A "fun-loving" university administrator who spearheaded the expansion of the London School of Hygiene and Tropical Medicine (LSHTM) has died.
Wendy Surridge was born in Beckenham, Kent on 28 July 1960 and educated at the Mary Datchelor Girls' School in South London. She went on to study for a degree in geography at the University of Reading and took her first job as an assistant/deputy section head at Surrey County Council (1982-86), although she would later pursue her passion for the history of the UK's capital city through an MA in London studies at Birkbeck, University of London (1988).
In the meantime, Ms Surridge moved from local government to higher education, working at Imperial College London as an assistant planning officer (1982-86) and then as a planning officer (1988-92).
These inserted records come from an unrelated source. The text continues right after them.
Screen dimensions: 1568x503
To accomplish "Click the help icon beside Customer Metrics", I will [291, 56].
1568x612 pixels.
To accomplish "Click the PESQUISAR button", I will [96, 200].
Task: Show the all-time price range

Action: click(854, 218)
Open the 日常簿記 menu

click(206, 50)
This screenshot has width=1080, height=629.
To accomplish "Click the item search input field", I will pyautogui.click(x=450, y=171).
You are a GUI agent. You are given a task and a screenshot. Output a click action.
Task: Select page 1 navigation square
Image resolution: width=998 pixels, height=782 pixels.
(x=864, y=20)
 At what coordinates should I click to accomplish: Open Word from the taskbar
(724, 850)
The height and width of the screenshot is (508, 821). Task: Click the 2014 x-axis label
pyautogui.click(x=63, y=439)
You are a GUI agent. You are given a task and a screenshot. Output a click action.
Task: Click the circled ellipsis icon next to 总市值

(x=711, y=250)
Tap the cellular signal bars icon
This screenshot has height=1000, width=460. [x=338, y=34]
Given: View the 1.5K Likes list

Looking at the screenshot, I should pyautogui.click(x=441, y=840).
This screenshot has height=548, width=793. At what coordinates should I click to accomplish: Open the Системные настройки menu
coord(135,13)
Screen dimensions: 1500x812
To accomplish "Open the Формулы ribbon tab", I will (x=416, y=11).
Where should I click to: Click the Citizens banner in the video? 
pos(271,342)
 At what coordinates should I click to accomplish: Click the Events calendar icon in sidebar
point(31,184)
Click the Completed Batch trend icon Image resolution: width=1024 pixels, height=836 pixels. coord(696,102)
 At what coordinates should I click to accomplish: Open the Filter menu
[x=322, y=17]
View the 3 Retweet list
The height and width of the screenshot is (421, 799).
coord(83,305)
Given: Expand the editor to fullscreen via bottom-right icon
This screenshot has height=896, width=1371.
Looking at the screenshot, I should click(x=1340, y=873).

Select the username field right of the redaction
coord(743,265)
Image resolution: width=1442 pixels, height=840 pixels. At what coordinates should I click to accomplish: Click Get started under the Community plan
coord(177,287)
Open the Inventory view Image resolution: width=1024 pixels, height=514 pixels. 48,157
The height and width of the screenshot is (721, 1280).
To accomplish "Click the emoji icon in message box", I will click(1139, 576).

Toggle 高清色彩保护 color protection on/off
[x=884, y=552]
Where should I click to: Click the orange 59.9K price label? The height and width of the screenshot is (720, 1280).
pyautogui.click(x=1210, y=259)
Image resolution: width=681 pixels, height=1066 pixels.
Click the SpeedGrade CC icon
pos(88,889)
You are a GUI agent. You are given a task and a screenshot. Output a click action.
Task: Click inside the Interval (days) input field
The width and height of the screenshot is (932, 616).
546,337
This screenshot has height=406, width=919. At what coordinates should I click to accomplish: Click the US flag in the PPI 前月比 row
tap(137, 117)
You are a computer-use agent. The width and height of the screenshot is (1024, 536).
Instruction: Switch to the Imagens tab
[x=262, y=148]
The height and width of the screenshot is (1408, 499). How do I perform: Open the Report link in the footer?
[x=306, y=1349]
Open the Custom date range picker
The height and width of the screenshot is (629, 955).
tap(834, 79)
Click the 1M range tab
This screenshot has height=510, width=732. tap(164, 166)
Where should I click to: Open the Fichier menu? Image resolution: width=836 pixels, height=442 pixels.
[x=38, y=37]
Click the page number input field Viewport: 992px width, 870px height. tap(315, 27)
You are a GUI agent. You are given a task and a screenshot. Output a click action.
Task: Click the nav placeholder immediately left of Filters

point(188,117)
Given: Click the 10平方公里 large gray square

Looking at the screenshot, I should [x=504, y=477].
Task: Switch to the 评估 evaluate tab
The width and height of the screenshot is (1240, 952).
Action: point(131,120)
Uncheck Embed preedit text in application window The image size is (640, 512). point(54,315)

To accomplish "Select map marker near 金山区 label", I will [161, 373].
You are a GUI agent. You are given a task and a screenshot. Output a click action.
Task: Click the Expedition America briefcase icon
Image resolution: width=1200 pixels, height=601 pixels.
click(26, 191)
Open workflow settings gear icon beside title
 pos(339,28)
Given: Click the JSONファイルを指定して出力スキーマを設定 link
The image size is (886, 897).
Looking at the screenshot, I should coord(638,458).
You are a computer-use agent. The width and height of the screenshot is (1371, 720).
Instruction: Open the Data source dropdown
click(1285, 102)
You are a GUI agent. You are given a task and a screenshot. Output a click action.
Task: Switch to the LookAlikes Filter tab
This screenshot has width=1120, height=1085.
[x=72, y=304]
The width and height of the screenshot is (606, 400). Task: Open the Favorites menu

She spent her last year on secondment to the LSHTM. She joined the school formally as deputy secretary in 1992 before being appointed secretary and registrar in 1996 - a position she held until ill health forced her to take early retirement in March this year.
The period was one of significant expansion of the school to allow it to take on extra staff and to provide more up-to-date facilities. As the senior administrator, Ms Surridge was largely responsible for driving through the construction of the North and South Courtyard buildings at the Keppel Street headquarters, as well as the purchase and conversion of new property on Tavistock Place.
She personally went to greet new students on the first Monday of each academic year and even led an annual walk around central London the day before, where her deep knowledge of local history came to the fore.
Beyond the confines of the school itself, Ms Surridge played a prominent role within the University of London's Bloomsbury Colleges group and also served as chair of the London Universities Purchasing Consortium from 2008 to 2011.
Brian Furner, former librarian and director of information services at the LSHTM, remembered Ms Surridge as "a fun-loving woman, keen on dining out and fine wines, who would sometimes say something indiscreet, and then chuckle or put her hand in front of her mouth".
As the school's senior administrator, Mr Furner continued, Ms Surridge worked very effectively "in creative tension with the academic community, seeing it as her responsibility to the institution to help them achieve goals within the framework imposed by the external world, spelling out the implications of what was being proposed".
Wendy Surridge died of cancer on 1 July and is survived by her husband Peter.